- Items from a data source
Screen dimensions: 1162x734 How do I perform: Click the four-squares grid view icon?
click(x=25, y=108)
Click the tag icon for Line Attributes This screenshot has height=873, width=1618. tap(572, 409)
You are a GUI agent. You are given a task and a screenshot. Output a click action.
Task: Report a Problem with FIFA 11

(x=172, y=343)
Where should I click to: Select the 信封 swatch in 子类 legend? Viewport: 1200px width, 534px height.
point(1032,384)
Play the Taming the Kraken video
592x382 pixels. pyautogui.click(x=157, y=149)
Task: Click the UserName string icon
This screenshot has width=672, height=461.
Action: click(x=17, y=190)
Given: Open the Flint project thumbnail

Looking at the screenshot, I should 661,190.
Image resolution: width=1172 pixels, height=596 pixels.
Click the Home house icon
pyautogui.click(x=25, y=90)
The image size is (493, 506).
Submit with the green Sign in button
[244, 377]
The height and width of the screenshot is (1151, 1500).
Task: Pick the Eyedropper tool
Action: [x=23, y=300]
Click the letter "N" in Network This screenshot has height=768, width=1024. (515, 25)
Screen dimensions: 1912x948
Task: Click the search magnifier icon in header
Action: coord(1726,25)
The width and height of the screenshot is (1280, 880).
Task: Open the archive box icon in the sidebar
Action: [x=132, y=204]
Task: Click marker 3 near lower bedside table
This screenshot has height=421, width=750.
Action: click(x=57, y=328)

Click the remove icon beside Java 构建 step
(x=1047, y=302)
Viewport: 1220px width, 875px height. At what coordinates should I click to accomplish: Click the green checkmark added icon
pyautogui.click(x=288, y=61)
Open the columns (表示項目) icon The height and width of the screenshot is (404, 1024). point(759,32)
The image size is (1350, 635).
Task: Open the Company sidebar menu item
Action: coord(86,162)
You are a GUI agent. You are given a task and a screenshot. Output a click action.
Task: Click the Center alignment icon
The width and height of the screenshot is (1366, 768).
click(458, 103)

- Exercise directions
Copy the stretch of the records above that runs from the line with "Viewport: 1220px width, 875px" through the line with "Task: Click the Center alignment icon". Both end lines belong in the copy, and nothing else does.

- Solution to the problem
Viewport: 1220px width, 875px height. At what coordinates should I click to accomplish: Click the green checkmark added icon
pyautogui.click(x=288, y=61)
Open the columns (表示項目) icon The height and width of the screenshot is (404, 1024). point(759,32)
The image size is (1350, 635).
Task: Open the Company sidebar menu item
Action: coord(86,162)
You are a GUI agent. You are given a task and a screenshot. Output a click action.
Task: Click the Center alignment icon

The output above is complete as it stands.